> _Travail à faire_:
1. Dans la chronique sur l'album « Jardin d'Eden » reproduite ci-dessous, réécrivez plus brièvement le paragraphe qui commence par « En effet, accompagnées des mises en couleurs ». Conservez-en les informations essentielles.
2. D'après la chronique sur l'album « Jardin d'Eden » présentée plus bas, pourquoi ne faut-il pas se fier uniquement aux illustrations de l'album ? Répondez en une à trois phrases.
3. Poursuivez la chronique sur l'album « Jardin d'Eden » à partir de l'endroit où elle s'arrête.

-------- Texte proposé --------

Ne vous fiez pas, exclusivement, aux poétiques ornementations graphiques et picturales qui, par la richesse de leurs teintes ou la précision de leurs traits, ornent oniriquement le Digipack cartonné et le livret qui, respectivement, contient ou éclaire, grâce à l’intégrale publication des textes des chansons interprétées, le nouvel et 10ème opus solo de Gérard Delahaye.
En effet, accompagnées des mises en couleurs d’Olwenn Manac'h, graphiste du Centre Bretagne, si les acryliques sur toile de lin, signées du talent de Marie Amalia, apparaissent en parfaite osmose avec le titre donné par l’auteur-compositeur-interprète bretillien (Gentilé des habitants d’Ille-et-Vilaine) à son nouveau recueil musical, à savoir, « Jardin d’Eden », leur style artistique, plutôt naïf, pourrait, quelque peu, vous leurrer sur le réel et substantiel contenu des chansons composées, textes et musiques, par l’artiste.
En effet, Gérard Delahaye ne chante pas des « bluettes » et si son expression incontestablement fort poétique reste omniprésente, elle n’est point mièvre et porte, avec beauté, choix et mesure du verbe, du vers, l’évident, profond et tangible contenu de ses textes.
Face aux couleurs vives, vivifiantes… vitales d’un monde idyllique qu’il continue à nous faire percevoir, le chanteur ne nous en cache, néanmoins pas, les ombres, les noirceurs.
Les indignations, les mélancolies, mais aussi, les sourires, s’y côtoient dans un climat de sereine lucidité qui est l’une des qualités de cet album.
[…]
« C’est pas loin d’un jardin d’Eden
C’est tout près d’un réveil éveillé
On se disait que ce serait pour l’éternité. »

-------- Données fournies --------

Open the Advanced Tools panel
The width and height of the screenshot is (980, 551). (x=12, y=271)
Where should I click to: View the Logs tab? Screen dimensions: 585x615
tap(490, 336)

--------

> _Corrigé_:
1. Les acryliques sur toile de lin de Marie Amalia ont été mises en couleurs par Olwenn Manac'h, graphiste du Centre Bretagne. Elles s'accordent parfaitement avec « Jardin d'Eden », le titre que l'auteur-compositeur-interprète bretillien a choisi pour son album. Leur style plutôt naïf risque pourtant de tromper sur le contenu réel et substantiel des chansons, dont l'artiste a composé les textes et les musiques.

2. Le style plutôt naïf de ces illustrations pourrait induire en erreur sur le contenu réel et substantiel des chansons. Gérard Delahaye ne chante pas des « bluettes » : son expression est très poétique, mais elle n'est pas mièvre et porte un contenu profond. Il montre aussi les ombres et les noirceurs du monde.

3.
[…]
[…]
« Tous ces bons moments qui flottaient au fil du temps
Tous ces jolis jours qui devaient durer toujours ! »
[…]
- (Extrait du titre éponyme « Jardin d’Eden ».)
Synthétisant, mieux que nous, l’état d’esprit artistique qui charpente cet enregistrement, répondant à Baptiste MEBROUK, au micro de l’émission « Circuit Bleu - Côté Culture », diffusée sur France Bleu Breizh Izel, Gérard Delahaye précisait, ainsi, ses réflexions et intentions créatrices :
« Je crois que l’on vit dans un monde extrêmement beau, on vit dans la beauté, dans l’extraordinaire, puis, sans cesse il y a des choses qui viennent casser, troubler et souiller cette beauté et cet extraordinaire et il faut lutter pour essayer de conserver ce jardin qu’est le monde et notre vie dans ce monde. Donc je décris, à la fois, des bonheurs et, en même temps, des choses plus sombres : Comme je dis, parfois, lors de mes dédicaces, il y a des fleurs, des belles fleurs qui sentent bon et puis il y a des fleurs pas mal vénéneuses, dans notre monde ; il faut s’en arranger, il faut essayer de trouver l’équilibre entre tout cela. »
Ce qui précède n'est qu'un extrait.